Atlantoaxial instability sounds like a long and complex condition. And for most teachers of Down Syndrome kids, it is something that just never comes up. After all, if there was anything we needed to know about that could affect our students with Down Syndrome, someone would have told us–wouldn’t they? But often teachers of Down Syndrome kids don’t know about atlantoaxial instability. What is it? Why is it important?
Atlantoaxial instability is a condition that is rare and occurs only sometimes in Down Syndrome kids. It involves the top two vertebrae in the neck, which are the cervical vertebrae. These two are called the atlas and the axis–hence the name. The condition affects the joint in between these two vertebrae. In a child with atlantoaxial instability, the joint shifts and puts pressure on the delicate spinal cord that lies within the vertebrae.
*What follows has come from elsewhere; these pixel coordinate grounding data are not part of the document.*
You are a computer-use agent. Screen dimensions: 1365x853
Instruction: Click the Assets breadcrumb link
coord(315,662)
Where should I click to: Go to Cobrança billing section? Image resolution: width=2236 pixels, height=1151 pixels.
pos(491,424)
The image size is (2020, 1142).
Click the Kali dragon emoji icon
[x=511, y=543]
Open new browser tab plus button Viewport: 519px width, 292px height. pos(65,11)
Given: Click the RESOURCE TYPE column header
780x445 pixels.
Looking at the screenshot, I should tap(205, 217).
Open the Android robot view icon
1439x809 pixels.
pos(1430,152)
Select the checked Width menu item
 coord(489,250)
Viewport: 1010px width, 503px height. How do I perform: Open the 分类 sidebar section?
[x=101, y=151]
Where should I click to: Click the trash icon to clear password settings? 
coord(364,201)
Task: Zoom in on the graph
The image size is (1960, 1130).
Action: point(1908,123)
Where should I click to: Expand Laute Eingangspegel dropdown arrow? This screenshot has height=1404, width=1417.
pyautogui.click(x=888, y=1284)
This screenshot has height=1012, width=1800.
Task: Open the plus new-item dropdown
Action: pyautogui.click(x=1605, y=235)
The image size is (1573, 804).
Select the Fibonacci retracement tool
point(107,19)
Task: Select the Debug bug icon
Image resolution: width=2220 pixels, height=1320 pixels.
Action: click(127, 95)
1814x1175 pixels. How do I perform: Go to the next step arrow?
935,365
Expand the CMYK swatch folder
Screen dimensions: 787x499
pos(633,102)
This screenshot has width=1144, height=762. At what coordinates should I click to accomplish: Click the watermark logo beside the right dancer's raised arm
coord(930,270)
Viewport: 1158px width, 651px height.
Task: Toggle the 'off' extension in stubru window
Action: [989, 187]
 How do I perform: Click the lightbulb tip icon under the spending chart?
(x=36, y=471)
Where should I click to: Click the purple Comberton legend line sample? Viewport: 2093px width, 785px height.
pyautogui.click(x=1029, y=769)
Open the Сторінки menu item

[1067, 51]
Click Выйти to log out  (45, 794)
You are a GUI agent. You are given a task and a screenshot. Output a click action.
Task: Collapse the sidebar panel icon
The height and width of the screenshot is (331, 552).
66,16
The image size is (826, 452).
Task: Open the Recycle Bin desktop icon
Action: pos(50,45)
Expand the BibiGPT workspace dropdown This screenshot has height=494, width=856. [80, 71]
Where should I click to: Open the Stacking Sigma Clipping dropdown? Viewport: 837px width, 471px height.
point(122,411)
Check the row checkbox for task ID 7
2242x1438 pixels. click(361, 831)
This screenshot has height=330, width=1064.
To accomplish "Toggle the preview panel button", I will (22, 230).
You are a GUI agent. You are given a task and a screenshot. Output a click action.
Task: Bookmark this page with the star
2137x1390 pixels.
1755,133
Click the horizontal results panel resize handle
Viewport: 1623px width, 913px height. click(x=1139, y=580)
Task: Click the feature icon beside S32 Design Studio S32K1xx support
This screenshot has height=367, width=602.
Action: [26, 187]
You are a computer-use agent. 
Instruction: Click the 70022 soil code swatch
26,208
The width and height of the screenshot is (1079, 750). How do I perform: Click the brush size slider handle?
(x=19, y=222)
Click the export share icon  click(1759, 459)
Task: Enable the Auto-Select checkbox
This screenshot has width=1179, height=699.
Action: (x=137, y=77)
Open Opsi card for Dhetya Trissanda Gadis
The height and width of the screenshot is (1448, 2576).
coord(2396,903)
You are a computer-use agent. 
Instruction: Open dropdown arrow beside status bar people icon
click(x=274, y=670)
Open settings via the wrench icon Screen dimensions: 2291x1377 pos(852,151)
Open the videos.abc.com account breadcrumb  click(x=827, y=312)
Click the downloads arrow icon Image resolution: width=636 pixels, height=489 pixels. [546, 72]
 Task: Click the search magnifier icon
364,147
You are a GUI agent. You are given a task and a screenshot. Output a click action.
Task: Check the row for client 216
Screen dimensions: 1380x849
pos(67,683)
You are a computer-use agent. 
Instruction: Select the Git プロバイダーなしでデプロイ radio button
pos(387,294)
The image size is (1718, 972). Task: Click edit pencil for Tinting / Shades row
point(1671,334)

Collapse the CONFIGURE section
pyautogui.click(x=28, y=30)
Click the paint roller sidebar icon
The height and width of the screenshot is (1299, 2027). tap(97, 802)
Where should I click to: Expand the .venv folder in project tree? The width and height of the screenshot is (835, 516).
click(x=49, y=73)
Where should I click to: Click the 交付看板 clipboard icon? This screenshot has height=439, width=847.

It can be detected with an x-ray.
There is some discussion and disagreement in the medical world about who, when and how often x-rays should be done to detect atlantoaxial instability. In a child with Down Syndrome, there will usually be a key medical contact, such as the family doctor, who is a good starting point for discussions about atlantoaxial instability.
What Does It Mean for Teaching Down Syndrome Kids?
From a teaching point of view, this is where the individual nature of working with children with special needs comes into play. You cannot make one general safety tip or rule that applies to all Down Syndrome kids. In most cases, it is better to talk about individual students and relate the issue to their IEP and individual planning. Information should be sought from the parents or caregivers, family doctor or pediatrician, or other relevant health care workers.
It is possible with x-rays to determine if atlantoaxial instability exists and how it should be managed. It is not the role of teachers to decide if this condition is a risk for individual students.
Teachers working with Down Syndrome kids need to be wary particularly of activities that could place the neck region at risk of trauma or injury. This could include activities such as contact sports, forward rolls or highly unpredictable sports that involve high speeds, large forces and weights, or the likelihood of collisions or impacts. This doesn’t necessarily mean Down Syndrome kids should never do a forward roll; it does mean teachers should check first with a health care worker who fully understands the condition and the child to make sure it is safe. As with any physical disabilities or health conditions, find out first rather than after a safety issue or injury occurs.